Supplied passage
........

Transformations and Timestamps
Contents
9.4. Transformations and Timestamps#
Sometimes a feature is not in a form well-suited for analysis, and so we transform it. There are many reasons a feature might need a transformation: the value codings might not be useful for analysis; we may want to apply a mathematical function to a feature; or we might want to pull information out of a feature and create a new feature. We describe these three basic kinds of transformations: type conversions, mathematical transformations, and extractions.
- Type conversion
This kind of transformation occurs when we convert the data from one format to another to make the data more useful for analysis. We might convert information stored as a string to another format. For example, we would want to convert prices reported as strings to numeric (like changing the string
"$2.17"
to the number 2.17) so that we can compute summary statistics. Or we might want to convert a time stored as a string, such as"1955-10-12"
, to apandas Timestamp
object. Yet another example occurs when we lump categories together, such as reducing the 11 categories for age in DAWN to 5 groupings.
- Mathematical transformation
One kind of mathematical transformation is when we change the units of a measurement from, say, pounds to kilograms. We might make unit conversions so that statistics on our data can be directly compared to statistics on other datasets. Yet another reason to transform a feature is to make its distribution more symmetric (this notion is covered in more detail in Chapter 10). The most common transformation for handling asymmetry is the logarithm. Lastly, we might want to create a new feature from arithmetic operations. For example, we can combine heights and weights to create body mass indexes by calculating \(\text{height} / \text{weight}^2\).

........

Available data
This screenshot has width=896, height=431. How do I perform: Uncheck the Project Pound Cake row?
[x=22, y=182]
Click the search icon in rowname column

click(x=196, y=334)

........

What is being asked
Repeat the portion of the feature transformations passage above starting at "- Type conversion" and ending at "to 5 groupings.", keeping every word and mark unchanged.

Exercise output
- Type conversion
This kind of transformation occurs when we convert the data from one format to another to make the data more useful for analysis. We might convert information stored as a string to another format. For example, we would want to convert prices reported as strings to numeric (like changing the string
"$2.17"
to the number 2.17) so that we can compute summary statistics. Or we might want to convert a time stored as a string, such as"1955-10-12"
, to apandas Timestamp
object. Yet another example occurs when we lump categories together, such as reducing the 11 categories for age in DAWN to 5 groupings.